- _Objetivo del ejercicio_
Por favor, copia sin ningún cambio el tramo del listado que va desde la línea que contiene "Select the word BACHELOR in the red panel" hasta la línea que contiene "click(x=846, y=675)", ambas incluidas.

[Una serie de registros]
┌──
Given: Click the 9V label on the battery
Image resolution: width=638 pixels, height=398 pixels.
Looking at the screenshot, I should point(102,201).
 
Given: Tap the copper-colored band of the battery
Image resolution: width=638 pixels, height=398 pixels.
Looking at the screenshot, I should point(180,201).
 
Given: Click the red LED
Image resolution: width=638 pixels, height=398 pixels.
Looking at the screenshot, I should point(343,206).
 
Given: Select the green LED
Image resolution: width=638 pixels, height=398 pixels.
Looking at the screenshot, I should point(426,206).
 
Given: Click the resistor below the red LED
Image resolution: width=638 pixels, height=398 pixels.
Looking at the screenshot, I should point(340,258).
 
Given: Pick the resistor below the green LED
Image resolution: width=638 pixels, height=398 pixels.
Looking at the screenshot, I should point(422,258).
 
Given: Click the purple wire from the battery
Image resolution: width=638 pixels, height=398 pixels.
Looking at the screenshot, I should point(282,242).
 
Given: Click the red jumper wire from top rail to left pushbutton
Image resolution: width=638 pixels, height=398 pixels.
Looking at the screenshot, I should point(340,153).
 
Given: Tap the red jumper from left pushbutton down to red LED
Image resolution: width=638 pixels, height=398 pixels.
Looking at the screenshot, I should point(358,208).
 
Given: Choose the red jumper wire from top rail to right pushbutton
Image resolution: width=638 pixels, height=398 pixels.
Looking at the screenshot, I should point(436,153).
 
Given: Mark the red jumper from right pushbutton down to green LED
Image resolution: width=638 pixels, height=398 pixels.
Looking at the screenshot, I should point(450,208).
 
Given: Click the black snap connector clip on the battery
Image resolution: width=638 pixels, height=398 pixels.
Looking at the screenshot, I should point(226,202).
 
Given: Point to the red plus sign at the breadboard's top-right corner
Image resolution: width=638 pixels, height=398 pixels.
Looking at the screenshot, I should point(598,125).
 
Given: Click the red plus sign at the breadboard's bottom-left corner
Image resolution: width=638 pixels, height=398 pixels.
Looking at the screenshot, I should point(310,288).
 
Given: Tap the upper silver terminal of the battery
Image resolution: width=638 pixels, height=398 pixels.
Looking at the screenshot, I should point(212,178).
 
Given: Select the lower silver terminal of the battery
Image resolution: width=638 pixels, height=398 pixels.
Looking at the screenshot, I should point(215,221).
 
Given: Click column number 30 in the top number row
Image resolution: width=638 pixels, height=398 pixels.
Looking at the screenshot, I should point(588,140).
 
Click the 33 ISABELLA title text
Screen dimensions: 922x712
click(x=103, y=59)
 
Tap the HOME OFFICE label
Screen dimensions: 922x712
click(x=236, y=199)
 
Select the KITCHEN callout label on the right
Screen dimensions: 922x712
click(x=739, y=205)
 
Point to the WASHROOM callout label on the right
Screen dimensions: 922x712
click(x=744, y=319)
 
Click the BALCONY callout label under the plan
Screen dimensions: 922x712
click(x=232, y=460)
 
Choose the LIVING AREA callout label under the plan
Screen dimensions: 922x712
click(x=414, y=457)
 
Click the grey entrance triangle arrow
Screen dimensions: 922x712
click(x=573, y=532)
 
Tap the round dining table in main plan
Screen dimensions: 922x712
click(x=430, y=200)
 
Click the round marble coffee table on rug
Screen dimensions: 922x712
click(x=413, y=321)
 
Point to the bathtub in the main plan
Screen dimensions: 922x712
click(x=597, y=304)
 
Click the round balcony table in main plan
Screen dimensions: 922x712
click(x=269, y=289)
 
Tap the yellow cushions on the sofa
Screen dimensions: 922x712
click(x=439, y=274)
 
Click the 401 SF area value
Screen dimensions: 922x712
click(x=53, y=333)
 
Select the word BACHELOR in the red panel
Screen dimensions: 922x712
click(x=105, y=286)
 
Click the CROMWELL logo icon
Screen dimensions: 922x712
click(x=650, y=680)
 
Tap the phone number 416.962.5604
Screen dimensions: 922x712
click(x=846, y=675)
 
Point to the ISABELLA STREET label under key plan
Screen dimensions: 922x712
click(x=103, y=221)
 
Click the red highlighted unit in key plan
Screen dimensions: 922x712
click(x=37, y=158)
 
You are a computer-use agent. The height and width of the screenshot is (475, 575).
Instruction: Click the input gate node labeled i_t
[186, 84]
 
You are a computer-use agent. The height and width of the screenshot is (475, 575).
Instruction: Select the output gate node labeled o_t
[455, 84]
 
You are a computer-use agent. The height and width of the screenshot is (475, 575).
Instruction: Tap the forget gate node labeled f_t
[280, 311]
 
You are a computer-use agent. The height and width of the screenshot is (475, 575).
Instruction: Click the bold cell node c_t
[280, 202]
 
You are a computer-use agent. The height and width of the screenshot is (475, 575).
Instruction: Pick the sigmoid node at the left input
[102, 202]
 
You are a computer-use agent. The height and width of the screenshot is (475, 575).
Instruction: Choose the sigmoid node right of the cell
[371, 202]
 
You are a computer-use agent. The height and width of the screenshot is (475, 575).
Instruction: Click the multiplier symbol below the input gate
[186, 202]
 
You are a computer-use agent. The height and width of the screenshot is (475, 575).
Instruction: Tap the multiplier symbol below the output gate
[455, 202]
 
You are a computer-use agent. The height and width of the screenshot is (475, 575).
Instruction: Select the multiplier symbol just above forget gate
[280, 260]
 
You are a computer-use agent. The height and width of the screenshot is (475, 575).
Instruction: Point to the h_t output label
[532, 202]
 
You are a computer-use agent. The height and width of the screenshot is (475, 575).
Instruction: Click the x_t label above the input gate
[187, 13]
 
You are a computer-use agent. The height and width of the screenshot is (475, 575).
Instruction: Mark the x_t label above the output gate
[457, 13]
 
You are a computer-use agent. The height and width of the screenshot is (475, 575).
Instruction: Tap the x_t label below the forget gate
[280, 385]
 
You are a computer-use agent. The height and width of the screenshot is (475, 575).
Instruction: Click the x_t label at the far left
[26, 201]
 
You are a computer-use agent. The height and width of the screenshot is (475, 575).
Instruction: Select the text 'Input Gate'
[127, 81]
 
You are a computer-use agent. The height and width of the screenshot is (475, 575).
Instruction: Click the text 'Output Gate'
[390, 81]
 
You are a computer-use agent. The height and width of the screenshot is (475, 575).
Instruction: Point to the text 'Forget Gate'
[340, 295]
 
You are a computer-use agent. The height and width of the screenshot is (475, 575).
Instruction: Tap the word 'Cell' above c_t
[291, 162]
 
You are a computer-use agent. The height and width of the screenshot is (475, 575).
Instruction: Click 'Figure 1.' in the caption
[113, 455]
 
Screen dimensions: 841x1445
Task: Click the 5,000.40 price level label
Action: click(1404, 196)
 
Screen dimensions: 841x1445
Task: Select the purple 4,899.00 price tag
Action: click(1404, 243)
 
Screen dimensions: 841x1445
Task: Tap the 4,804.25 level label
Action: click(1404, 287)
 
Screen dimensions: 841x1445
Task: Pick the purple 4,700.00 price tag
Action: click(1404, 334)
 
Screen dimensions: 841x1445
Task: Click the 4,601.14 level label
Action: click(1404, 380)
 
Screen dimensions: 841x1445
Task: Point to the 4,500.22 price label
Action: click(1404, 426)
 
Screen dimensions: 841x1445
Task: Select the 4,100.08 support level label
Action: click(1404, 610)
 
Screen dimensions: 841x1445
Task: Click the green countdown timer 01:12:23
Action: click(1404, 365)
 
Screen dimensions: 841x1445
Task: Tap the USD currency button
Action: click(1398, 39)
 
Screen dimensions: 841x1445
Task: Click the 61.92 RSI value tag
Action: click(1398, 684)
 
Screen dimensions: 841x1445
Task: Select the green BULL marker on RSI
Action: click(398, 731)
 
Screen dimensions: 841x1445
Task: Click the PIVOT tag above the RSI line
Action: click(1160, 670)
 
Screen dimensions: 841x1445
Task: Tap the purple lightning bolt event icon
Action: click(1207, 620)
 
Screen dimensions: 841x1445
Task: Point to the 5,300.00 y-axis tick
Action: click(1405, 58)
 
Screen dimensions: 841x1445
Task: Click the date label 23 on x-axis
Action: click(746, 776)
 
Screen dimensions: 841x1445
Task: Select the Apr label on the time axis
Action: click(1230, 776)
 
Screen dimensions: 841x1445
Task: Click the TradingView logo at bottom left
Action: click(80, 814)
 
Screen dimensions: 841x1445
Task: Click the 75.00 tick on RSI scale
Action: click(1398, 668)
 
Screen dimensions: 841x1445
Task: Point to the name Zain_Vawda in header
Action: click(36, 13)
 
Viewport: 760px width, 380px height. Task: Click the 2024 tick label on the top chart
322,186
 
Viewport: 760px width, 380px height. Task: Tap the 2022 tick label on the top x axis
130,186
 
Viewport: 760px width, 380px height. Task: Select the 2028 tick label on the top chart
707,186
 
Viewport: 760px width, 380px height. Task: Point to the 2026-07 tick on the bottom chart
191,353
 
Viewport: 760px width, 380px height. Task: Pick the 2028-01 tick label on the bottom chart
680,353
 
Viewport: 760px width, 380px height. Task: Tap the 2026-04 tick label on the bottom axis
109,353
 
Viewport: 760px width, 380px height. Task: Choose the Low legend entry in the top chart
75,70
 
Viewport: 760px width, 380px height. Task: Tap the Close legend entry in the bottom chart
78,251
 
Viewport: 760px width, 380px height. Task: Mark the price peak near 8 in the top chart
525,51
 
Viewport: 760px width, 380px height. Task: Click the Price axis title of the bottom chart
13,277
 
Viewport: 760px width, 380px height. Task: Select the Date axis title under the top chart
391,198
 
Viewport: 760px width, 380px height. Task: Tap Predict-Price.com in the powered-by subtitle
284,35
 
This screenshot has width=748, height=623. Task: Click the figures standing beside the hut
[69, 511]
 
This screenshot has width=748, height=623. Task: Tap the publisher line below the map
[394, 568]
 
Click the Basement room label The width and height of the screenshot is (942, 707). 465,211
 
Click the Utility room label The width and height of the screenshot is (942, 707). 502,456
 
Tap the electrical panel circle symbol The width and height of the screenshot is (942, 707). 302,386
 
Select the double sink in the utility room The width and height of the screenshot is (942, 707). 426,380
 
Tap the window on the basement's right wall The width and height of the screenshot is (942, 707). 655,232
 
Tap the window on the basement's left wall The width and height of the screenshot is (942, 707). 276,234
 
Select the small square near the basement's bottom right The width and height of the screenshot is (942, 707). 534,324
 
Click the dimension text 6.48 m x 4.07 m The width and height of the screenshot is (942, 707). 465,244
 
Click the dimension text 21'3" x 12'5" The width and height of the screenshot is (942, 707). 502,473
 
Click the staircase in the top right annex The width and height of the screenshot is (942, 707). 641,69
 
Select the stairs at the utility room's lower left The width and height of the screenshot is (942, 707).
└──
- _Respuesta del ejercicio_
Select the word BACHELOR in the red panel
Screen dimensions: 922x712
click(x=105, y=286)
 
Click the CROMWELL logo icon
Screen dimensions: 922x712
click(x=650, y=680)
 
Tap the phone number 416.962.5604
Screen dimensions: 922x712
click(x=846, y=675)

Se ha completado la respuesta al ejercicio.